F i r s t W a y :
2 14 oz cans tomatoes (I used diced)
2 tablespoons pureed chipotles in adobo* (Embasa is the best. I find others vinegary.) Add more if you like it SPICY!
1/2 cup almond pulp
1/2 – 1 teaspoon garlic powder (double this amount if you prefer fresh garlic)
1 teaspoon salt
2 cups cooked chicken, diced, optional
1 cup cooked pinto beans
Combine tomatoes, chipotle puree, almond pulp, garlic, and salt in a blender on high speed, until smooth. Taste and correct seasoning, if necessary. Place in a large pot over medium heat, add chicken, if using, and pinto beans.
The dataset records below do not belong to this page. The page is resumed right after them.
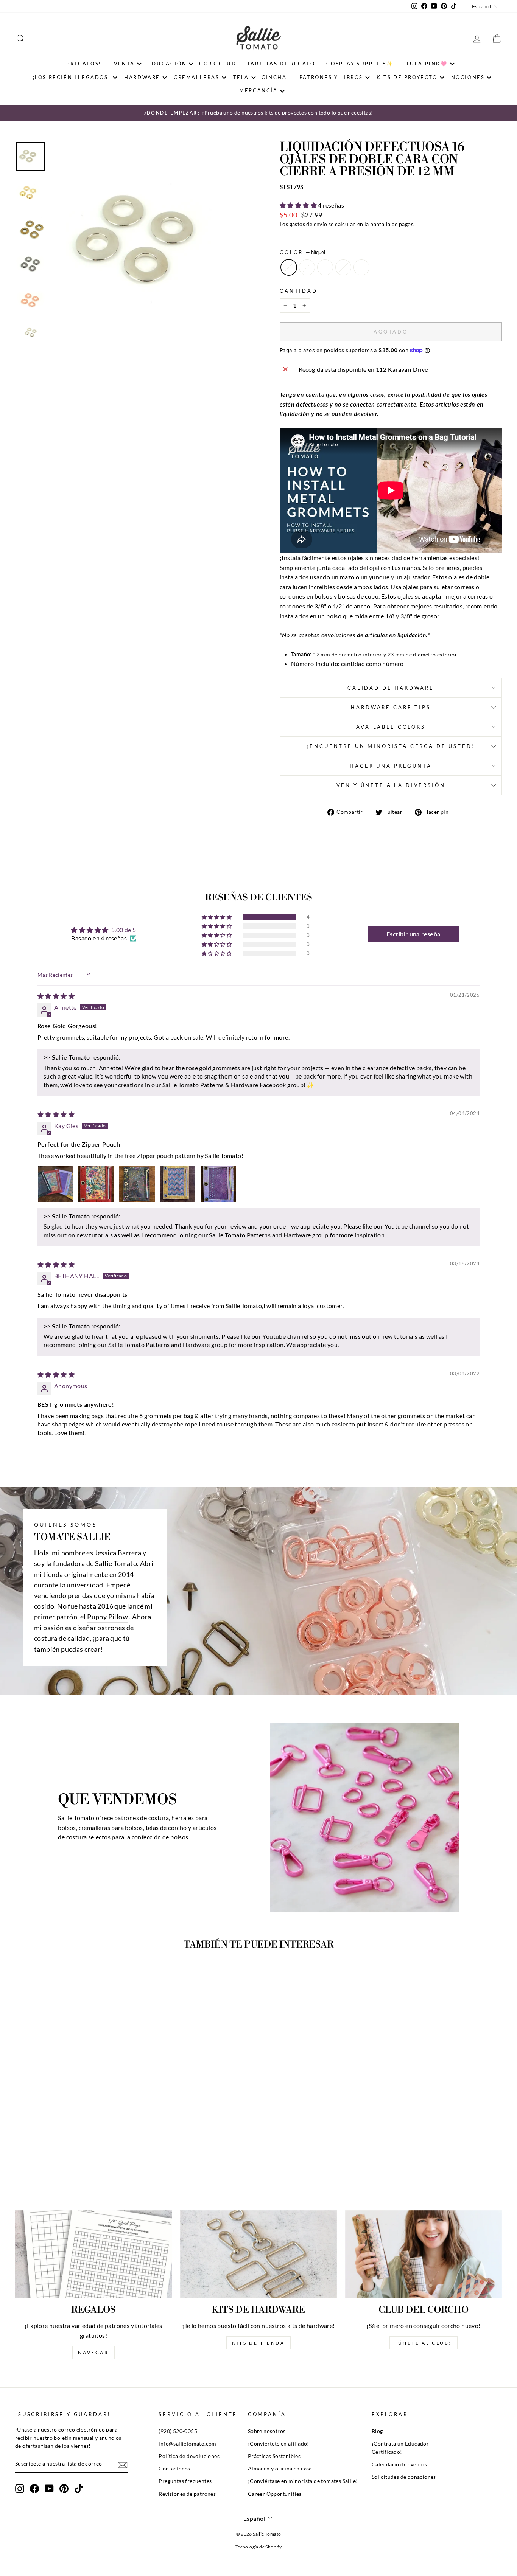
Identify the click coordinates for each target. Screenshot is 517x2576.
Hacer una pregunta (390, 766)
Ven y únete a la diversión (390, 785)
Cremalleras (197, 77)
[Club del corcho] (423, 2254)
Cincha (274, 77)
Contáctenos (174, 2469)
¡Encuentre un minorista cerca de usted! (391, 746)
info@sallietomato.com (187, 2444)
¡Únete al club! (423, 2343)
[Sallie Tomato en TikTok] (78, 2488)
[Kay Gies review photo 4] (177, 1184)
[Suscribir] (123, 2464)
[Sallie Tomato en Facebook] (34, 2488)
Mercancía (258, 90)
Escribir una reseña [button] (413, 933)
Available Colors (390, 727)
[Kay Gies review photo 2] (96, 1184)
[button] (299, 205)
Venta (124, 64)
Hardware (142, 77)
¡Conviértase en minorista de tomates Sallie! (303, 2481)
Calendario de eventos (399, 2464)
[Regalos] (93, 2254)
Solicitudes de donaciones (404, 2477)
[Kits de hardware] (258, 2254)
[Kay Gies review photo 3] (137, 1184)
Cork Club (217, 64)
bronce (343, 267)
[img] (56, 995)
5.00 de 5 (123, 929)
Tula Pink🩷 (427, 64)
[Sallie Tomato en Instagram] (19, 2488)
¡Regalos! (84, 64)
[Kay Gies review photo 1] (55, 1184)
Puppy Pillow (107, 1617)
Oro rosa (361, 267)
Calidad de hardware (390, 688)
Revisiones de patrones (187, 2494)
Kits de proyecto (407, 77)
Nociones (468, 77)
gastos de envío (308, 224)
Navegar (93, 2352)
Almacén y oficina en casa (280, 2469)
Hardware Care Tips (390, 707)
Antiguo (325, 267)
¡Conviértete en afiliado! (278, 2444)
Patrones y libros (331, 77)
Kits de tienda (258, 2343)
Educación (167, 64)
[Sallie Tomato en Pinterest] (64, 2488)
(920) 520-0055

Bring to boiling, reduce to a simmer, and serve once everything is adequately heated.
*I puree a whole can (7oz) of chipotles with an immersion blender and store in a mason jar in the fridge. It lasts for ages and can be added to a myriad of dishes!
S e c o n d W a y :
1-3 yellow, red, or orange bell peppers
1 14 oz can of diced tomatoes
1/2 cup almond pulp
1 teaspoon smoked paprika
1/2 – 1 teaspoon garlic powder (double this amount if you prefer fresh garlic)
1 teaspoon salt
Preheat broiler on high. Depending on hunger, size, and your preference for a more peppery soup, cut desired number peppers in half and remove ribs, seeds and stems(IYKYK!). Place cut side down on a baking tray and broil until fairly evenly dark brown. Remove from oven and allow to cool.
While the peppers are broiling, heat the tomatoes, almond pulp, paprika, garlic, and salt over med-high heat until boiling. Cover, and reduce to a simmer.
Once peppers are cooled, peel off as much of the beautifully browned skin as you can. Put the flesh, whole or in pieces, into a large* blender jar. Add the simmering tomato mixture. Cover and blend on high until velvety. Taste and correct seasoning, if necessary.
*If your blender jar is small, do in batches, and heat on the stove.
Variations:
Broil a halved jalapeno with the bell peppers and peel wearing gloves. Add chipotle puree. Add the juice of an orange. Add a tablespoon of olive oil. Add a little oregano. Add chunks of bleu or gorganzola cheese to the bowl, and go fishing with your spoon. Grate a melty cheese over the top.